Wohnort, Beruf, Familienstand, Alter und vieles mehr sind völlig belanglos,
wenn man nur gelegentlich mal miteinander tanzt. Und in den sehr wenigen
Fällen, wo sich eine Freundschaft über den Tango hinaus entwickelt, wird man
sich sowieso näher kennenlernen.
Selber
würde ich nie einer Tanzpartnerin mit derlei Erkundigungen kommen. Es geht mich
schlicht nichts an! Wenn sie mir von sich aus etwas erzählen will, wird sie es
tun – und selbst da möchte ich manches lieber nicht hören.
Und
gerade bei Paaren kann man doch in tausend Fettnäpfchen (oder Schlimmeres)
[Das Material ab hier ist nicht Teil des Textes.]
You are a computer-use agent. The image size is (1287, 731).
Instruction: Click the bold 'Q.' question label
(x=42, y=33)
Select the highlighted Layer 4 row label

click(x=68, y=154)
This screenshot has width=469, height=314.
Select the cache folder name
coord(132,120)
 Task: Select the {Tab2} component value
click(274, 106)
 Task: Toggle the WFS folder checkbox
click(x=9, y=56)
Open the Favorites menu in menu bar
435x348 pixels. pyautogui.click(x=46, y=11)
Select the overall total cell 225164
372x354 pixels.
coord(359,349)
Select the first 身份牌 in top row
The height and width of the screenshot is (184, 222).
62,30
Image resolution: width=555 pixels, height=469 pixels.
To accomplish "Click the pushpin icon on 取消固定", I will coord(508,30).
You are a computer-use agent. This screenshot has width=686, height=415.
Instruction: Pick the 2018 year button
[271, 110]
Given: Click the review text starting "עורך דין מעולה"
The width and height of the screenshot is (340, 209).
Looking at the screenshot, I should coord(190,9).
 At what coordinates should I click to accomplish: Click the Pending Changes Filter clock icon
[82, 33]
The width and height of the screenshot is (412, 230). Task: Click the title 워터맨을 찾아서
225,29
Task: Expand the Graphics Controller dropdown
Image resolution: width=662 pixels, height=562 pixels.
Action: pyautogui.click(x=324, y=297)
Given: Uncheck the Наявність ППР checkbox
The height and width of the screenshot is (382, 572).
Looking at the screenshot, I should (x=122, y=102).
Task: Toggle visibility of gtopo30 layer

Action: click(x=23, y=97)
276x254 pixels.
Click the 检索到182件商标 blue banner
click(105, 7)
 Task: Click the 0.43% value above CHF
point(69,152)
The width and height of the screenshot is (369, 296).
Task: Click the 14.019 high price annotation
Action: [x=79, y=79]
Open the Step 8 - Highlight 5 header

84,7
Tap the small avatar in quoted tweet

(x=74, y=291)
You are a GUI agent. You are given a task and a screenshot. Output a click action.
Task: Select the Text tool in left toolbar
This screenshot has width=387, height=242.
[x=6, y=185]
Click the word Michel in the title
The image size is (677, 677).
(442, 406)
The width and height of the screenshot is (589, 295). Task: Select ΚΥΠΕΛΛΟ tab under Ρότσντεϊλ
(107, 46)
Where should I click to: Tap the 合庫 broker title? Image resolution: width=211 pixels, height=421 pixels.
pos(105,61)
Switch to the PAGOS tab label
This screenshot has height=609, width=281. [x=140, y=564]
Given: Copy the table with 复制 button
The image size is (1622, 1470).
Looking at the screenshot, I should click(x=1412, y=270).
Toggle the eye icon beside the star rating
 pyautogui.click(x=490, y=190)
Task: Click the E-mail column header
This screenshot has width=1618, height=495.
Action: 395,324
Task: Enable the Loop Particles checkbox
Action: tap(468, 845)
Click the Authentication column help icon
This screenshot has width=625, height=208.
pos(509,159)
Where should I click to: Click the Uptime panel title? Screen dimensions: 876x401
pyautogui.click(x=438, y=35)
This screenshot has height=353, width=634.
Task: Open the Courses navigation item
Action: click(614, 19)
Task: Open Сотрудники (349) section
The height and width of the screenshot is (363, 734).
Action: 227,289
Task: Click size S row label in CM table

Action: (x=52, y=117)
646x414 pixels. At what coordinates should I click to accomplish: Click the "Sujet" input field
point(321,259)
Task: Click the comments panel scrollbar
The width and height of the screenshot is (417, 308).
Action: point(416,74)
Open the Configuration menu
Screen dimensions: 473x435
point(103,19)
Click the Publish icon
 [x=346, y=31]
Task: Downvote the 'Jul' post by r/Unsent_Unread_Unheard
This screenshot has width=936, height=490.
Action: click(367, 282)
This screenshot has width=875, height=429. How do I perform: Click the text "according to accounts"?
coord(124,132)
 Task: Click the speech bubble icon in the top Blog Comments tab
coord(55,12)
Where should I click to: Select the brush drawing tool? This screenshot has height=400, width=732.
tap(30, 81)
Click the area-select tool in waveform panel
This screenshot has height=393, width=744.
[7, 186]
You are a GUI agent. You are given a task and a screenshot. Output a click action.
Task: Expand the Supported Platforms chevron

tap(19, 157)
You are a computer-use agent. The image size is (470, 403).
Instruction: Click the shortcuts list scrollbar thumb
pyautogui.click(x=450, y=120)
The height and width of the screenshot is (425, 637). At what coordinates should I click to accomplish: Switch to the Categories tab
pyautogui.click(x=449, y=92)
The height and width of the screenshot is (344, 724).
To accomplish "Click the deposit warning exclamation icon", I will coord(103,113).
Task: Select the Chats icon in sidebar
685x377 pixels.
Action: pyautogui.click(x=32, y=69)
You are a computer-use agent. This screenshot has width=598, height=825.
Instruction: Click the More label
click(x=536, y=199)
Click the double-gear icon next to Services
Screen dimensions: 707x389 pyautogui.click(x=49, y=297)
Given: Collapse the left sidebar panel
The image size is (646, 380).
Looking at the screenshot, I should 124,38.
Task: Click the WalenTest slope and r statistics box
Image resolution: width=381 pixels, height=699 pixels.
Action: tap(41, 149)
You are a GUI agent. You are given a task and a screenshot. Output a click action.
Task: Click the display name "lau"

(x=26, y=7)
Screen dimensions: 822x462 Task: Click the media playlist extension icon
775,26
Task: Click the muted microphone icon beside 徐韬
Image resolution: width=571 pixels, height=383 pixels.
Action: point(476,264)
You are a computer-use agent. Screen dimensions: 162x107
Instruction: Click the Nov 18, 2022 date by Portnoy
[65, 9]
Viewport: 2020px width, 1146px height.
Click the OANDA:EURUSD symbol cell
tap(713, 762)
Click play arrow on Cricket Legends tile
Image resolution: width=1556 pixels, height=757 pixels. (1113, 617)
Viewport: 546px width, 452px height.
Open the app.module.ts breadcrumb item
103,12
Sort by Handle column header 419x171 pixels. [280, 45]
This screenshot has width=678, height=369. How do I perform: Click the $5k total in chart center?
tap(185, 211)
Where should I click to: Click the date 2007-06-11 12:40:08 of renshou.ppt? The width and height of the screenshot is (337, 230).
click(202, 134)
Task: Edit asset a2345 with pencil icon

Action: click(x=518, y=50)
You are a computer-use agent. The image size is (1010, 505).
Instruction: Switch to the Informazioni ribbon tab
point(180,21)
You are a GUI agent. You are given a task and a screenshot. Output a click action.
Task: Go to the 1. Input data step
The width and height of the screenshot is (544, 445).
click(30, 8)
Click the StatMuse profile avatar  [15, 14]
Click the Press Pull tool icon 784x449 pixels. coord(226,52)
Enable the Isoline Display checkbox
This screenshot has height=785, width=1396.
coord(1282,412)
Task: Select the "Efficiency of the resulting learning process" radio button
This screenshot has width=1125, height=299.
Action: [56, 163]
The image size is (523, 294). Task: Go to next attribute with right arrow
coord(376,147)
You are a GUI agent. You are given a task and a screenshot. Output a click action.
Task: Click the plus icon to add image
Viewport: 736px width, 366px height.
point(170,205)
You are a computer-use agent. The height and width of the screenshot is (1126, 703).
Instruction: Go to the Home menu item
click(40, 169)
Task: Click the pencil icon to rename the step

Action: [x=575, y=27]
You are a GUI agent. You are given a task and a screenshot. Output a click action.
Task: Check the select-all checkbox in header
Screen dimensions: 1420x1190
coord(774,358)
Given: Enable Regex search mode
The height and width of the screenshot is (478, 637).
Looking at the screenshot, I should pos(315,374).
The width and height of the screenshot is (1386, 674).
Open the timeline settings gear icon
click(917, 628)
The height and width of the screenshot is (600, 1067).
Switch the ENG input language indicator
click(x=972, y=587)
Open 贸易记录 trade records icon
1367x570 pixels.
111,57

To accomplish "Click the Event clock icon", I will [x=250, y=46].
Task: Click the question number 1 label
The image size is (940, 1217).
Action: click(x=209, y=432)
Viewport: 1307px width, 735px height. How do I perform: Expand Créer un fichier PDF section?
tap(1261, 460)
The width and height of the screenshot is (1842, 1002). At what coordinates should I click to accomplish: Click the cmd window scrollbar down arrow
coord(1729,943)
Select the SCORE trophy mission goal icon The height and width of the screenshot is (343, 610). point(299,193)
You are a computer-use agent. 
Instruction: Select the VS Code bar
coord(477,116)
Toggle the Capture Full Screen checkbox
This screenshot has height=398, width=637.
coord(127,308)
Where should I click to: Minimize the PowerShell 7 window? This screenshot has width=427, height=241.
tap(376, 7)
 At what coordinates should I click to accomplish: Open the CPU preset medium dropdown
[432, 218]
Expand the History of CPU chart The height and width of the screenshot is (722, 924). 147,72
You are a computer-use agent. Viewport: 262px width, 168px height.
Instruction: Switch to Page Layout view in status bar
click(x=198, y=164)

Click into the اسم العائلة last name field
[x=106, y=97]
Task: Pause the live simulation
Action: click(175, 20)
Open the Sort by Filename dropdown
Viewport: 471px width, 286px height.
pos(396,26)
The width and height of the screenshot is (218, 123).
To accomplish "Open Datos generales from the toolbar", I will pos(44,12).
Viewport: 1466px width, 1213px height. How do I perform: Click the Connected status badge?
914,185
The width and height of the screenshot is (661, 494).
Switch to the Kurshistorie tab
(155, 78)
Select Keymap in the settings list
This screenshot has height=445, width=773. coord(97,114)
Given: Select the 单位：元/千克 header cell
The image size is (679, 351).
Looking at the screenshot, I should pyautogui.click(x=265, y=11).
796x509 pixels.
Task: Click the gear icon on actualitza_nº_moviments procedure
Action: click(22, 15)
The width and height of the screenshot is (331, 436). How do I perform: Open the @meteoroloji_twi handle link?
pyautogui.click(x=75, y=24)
treten! Dass der Partner nicht mit zur Milonga erscheint, hat eventuell Gründe,
über die man aus gutem Grund nicht reden möchte: Vielleicht hängt gerade der
Haussegen schief, der andere ist (schwer) erkrankt oder man hat sich gar
getrennt? Wie peinlich, wenn man dann den Bekannten vor die Alternative stellt,
entweder über schlimme Dinge sprechen zu müssen oder sich in Sekundenschnelle
eine Notlüge auszudenken! Und gerade bei Krankheiten wäre in unserer Generation
ein längeres Gespräch garantiert…
Ich
frage mich oft, wie denn Tangobekannte reagieren würden, wenn ich
beispielsweise wissen wollte: „Du kommst
seit Jahren allein zu den Milongas. Wieso klappt es denn so gar nicht mit einer
Partnerin / einem Partner?“ Oder: „Wo ist denn die
Blonde, mit der du seit einiger Zeit tanzen gehst? Schon wieder abgehauen?“
Wieso
dieser depperte Reflex, bei alleinigem Auftreten einer Person sofort nach dem
Partner zu fragen? Wirklich persönliches Interesse? Mag manchmal sein, aber ich
fürchte, es ist oft viel einfacher: Im optischen Gedächtnis ist halt das Bild
des Paares gespeichert, und beim Solo-Erscheinen kommt dann die Fehlermeldung: Wo
ist der andere? Und in den (nicht seltenen) Fällen, wo der optische Cortex fast
ohne Beteiligung weiterer Großhirnareale mit dem Sprachzentrum verbunden ist,
liefert die Kehlkopfmuskulatur die vorprogrammierte Frage: „Wo ist denn die Karin?“
Letztlich
ist das durchaus mit einem Huhn vergleichbar, welches man an den Schwanzfedern zieht und
das dann „Gack“ sagt…
In
manchen Fällen möchte ich andere Erklärungen nicht ausschließen: Klar kann die
Frage nach dem Partner auch aus der Erwartung resultieren, den Betreffenden
leichter auf das Parkett zu kriegen. Oder man stellt sie in der Hoffnung, etwas
Unrat aufzustöbern: „Ja, weißt du, meine
Frau ist immer so eifersüchtig, da habe ich ihr heute verboten, mitzukommen!“
Fragen
nach weiteren Personen (des meist anderen Geschlechts) dagegen resultieren wohl
häufig aus einem naheliegenden Motiv: der Organisation einer Anmache. So erfährt
man schon einmal Näheres über das Zielobjekt, um es nach einem gemeinsamen Tanz
gezielter belabern zu können.
Daher,
liebe Fragesteller:
Wenn
ich einmal ohne meine Gattin auf einer Milonga erscheine, hat das meist den
einen Grund: Karin ist mal wieder musikalisch beschäftigt: Dabei geht es nicht
nur um Auftritte, sondern um die normalerweise noch viel zeitraubenderen
Proben, die häufig an Wochenenden stattfinden. Oder meine Frau sucht einen
Parkplatz, weil sie das besser kann – dann erscheint sie in Kürze, nur Geduld…
Und
was mich betrifft: Als Motiv für mein unbegleitetes Erscheinen auf Milongas
scheidet Geschlechtsverkehr generell aus. Da sind noch so
intensive Nachforschungen zwecklos. Und auch der Rest geht euch einen Schmarrn an!
Ach
ja, liebe Tangueros: Beim Anmachen
irgendwelcher Weiber bin ich euch nicht behilflich. Das müsst ihr schon allein schaffen!